Following the release of the decision, shares of companies in the transportation sector lagged the broader market. Dow Transports finished the day down three-quarters of a percent on a positive day for the major indices.
The outcome of the case was largely expected following oral arguments in October.
The court’s ruling was narrow, leaving uncertain whether its decision would apply to truckers who did not cross state lines, according to Bob Roginson, chair of Ogletree Deakins’ Trucking and Transportation Industry Group.

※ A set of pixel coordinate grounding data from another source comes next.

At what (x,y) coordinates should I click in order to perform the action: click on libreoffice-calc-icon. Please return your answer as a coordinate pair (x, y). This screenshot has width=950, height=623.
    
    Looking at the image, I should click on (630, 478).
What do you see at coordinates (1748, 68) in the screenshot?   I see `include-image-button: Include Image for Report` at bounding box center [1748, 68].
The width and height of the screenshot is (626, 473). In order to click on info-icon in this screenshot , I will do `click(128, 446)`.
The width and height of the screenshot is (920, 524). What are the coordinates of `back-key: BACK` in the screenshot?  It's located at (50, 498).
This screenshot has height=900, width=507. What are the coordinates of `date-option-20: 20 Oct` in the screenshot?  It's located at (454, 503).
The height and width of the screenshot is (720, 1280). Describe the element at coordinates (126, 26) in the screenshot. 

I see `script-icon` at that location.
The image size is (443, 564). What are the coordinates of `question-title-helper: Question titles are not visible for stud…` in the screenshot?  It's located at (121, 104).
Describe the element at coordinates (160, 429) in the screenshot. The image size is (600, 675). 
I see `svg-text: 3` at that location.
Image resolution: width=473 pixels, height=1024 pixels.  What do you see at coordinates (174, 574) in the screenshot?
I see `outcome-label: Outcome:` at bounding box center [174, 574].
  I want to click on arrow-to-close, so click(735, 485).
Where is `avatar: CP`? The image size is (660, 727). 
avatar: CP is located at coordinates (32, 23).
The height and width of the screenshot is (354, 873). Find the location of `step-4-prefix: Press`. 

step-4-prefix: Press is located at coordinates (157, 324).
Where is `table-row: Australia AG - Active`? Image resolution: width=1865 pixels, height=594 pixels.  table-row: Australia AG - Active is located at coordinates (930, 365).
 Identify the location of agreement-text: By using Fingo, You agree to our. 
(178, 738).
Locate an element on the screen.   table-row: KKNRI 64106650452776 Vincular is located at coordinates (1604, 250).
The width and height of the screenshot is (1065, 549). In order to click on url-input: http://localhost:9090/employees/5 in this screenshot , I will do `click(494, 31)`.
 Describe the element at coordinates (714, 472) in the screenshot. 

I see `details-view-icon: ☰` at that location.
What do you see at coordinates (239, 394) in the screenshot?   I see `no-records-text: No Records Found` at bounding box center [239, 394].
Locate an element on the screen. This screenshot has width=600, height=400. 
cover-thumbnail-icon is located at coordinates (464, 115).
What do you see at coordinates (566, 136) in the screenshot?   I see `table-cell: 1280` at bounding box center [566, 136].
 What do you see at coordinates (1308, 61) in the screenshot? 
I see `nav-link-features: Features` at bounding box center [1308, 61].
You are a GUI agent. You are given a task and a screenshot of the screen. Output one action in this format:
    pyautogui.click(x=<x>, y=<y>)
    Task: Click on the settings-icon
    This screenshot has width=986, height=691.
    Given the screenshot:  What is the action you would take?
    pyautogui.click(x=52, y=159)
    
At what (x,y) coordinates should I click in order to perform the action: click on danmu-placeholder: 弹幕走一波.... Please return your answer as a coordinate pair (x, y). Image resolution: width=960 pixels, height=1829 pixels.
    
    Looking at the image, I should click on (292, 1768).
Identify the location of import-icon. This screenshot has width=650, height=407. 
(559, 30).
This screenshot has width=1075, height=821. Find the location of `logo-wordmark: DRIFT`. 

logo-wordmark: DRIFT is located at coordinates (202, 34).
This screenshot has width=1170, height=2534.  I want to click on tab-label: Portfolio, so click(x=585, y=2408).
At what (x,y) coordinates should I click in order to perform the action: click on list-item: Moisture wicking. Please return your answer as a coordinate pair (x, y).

Nonetheless, it marks a rare win for workers at the high court. The U.S. Chamber of Commerce, a powerful business lobby, had urged the justices to rule the opposite way and claimed that its members had structured “millions of contractual relationships — including large numbers of agreements with independent contractors—around the use of arbitration to resolve disputes.”
The ruling could boost wages in the trucking industry, experts said, a boon for truckers that is expected to lead to higher consumer prices. J. Bruce Chan, a vice president and senior analyst at Stifel Capital Markets who covers logistics firms, told CNBC in October that a ruling in favor of the trucker, Dominic Oliveira, could result in “a significant increase in cost to consumers.”
The case centered on whether the FAA, which exempts from mandatory arbitration the “contracts of employment” of transportation workers, was intended to apply to independent contractors when Congress passed the law in 1925.
In an opinion rich with historical detail and citations to early 20th century legal dictionaries, Gorsuch said that it was.
“Notice Congress didn’t use the word ’employees’ or ‘servants,’ the natural choices if the term ‘contracts of employment’ addressed them alone,” wrote Gorsuch, whom President Donald Trump appointed in 2017. “Instead, Congress spoke of ‘workers,’ a term that everyone agrees easily embraces independent contractors.”